We also had coffee, which came in mugs outlining the café's unique pricing plan: ‘One cup $1.50; one hour $2.00; half day $2.50; full day $5.00 and keep the cup ($4.50 if you go home for lunch). Finger snappers and spoon knockers all pay double.'
Clearly, neither Pie Town nor the Daily Pie Café were places for the impatient.
It was catching. Although we were keen to finish, we had by now become sufficiently confident about what lay ahead to enjoy the relaxation. Indeed, yesterday's record mileage meant for the first time since Banff we had dared to let ourselves think of how close we now were to our goal. By the end of the next day we should be in Silver City. Although that was not the finish, there remained just 120 more or less flat miles until Antelope Wells, 80 of which were on paved roads. In any other circumstances it would have seemed a considerable challenge. Now it seemed a walk in the park.
It also seemed we were not the only people thinking about our imminent arrival at the finish. Midway through breakfast I returned from the bathroom to find Per wearing a gnomic smile.
‘What's up?' I asked.
‘I've just had a nice conversation with your wife.'
Thanks to the wonders of modern technology through our SPOT tracker, and in spite of the fact that I hadn't spoken to her since Sargents, Catherine had not only been able to ascertain our precise location but then to find the phone number of the Daily Pie Café as well. And I had chosen that precise moment to answer a call of nature.

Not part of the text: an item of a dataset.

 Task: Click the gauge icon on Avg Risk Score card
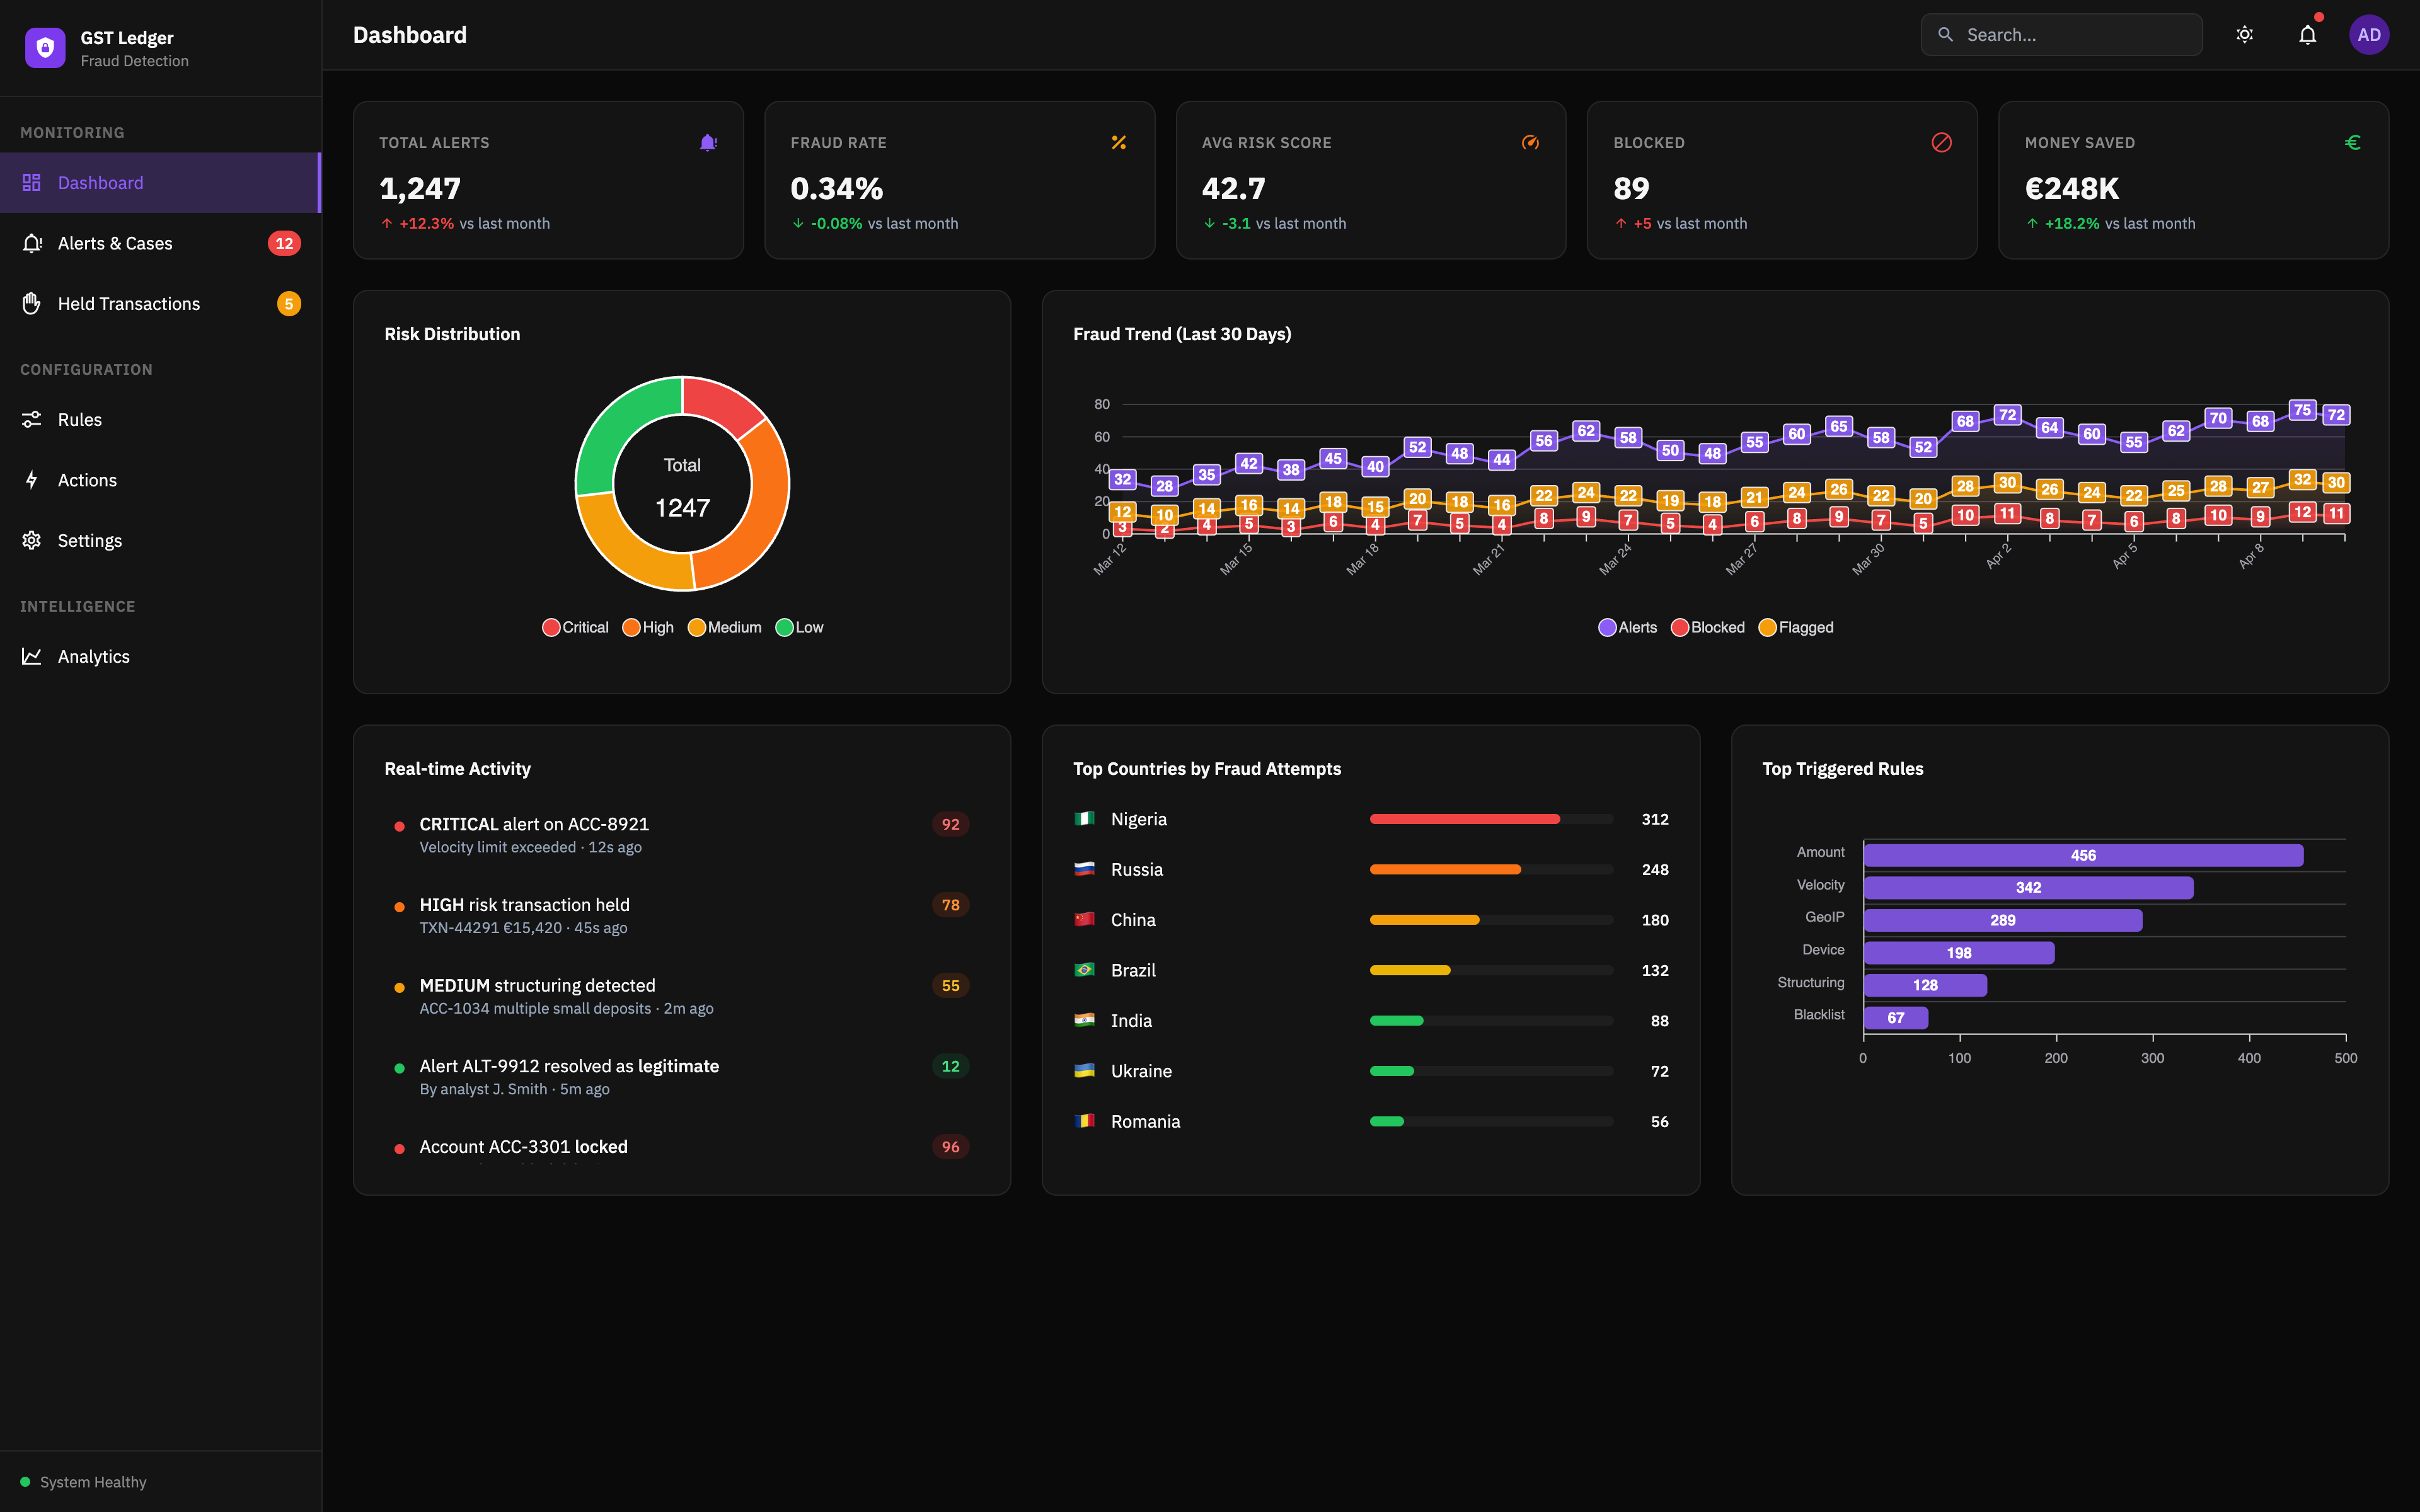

‘Would you like to use the phone to ring her back?' offered the woman behind the bar, sensing my disappointment.
‘Well, if you don't mind. I have a phone card so it shouldn't cost anything.'
‘Oh, don't worry about that.'
The reason behind Catherine's call was an offer from her cousin Steve, he of the ‘rather remarkable reach', to help extricate us from Antelope Wells, or ‘that shit hole in the desert' as he picturesquely described it. Per and Trevor looked suitably impressed when I told them he might be able to re-route a truck off Interstate 40 to collect us and deliver us straight to Phoenix for our return flights. I said I would ring him when we arrived in Silver City. I also told them that Stephen was officially out of the race. He had called from Albuquerque saying neither his stomach nor his knee was sufficiently remedied for him to consider riding any further, though his intestines had subsequently been restored to full working order.
It was with high spirits, therefore, that we eventually summoned the motivation to leave the Daily Pie. It was also with a slice of pie ‘to go'. It seemed impossible to leave without any. It had also seemed impossible to choose from the myriad varieties, so I didn't. I defied my three and a half decades spent learning that, in terms of culinary experience, less is more, and selected ‘mixed berry' pie. It contained the unlikely combination of apple, blackberry, blueberry and strawberry. It was delicious.